EU referendum question changed over accusations of bias


The wording of the upcoming EU referendum question has been changed over concerns of bias

DAVID CAMERON has agreed to alter the wording of the EU ballot question in the run up to the in-out referendum in 2017 to avoid accusations of it being pro-EU.

The decision followed advice from the Electoral Commission to replace a ‘Yes’ or ‘No’ answer with: “Remain a member of the European Union” or “Leave the European Union”.

The Electoral Commission warned that the government’s preferred question, ‘Should the UK remain a member of the European Union?’, could provide an advantage to campaigners wishing to stay in the EU.

The changes will be brought forward before 16 September, in time for the EU Referendum Bill report stage in Parliament.

Jenny Watson, Chair of the Electoral Commission, was quoted in Russia Today stating: “Any referendum question must be as clear as possible so that voters understand the important choice they are being asked to make. We have tested the proposed question with voters and received views from potential campaigners, academics and plain language experts.
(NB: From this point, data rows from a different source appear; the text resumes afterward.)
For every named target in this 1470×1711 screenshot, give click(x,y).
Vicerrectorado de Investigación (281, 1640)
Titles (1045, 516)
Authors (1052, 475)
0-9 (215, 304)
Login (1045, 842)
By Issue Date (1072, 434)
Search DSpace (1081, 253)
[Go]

“Whilst voters understood the question in the bill some campaigners and members of the public feel the wording is not balanced and there was a perception of bias. The alternative question we have recommended addresses this. It is now for parliament to discuss our advice and decide which question wording should be used.”

The UK Independence Party (UKIP) has campaigned for a change in the referendum’s question since it was first announced.

A battle exists between two groups competing to be the face of the ‘leave’ campaign. One consists of Conservative and Eurosceptic Labour politicians, and the other is headed by Arron Banks, a leading donor to UKIP.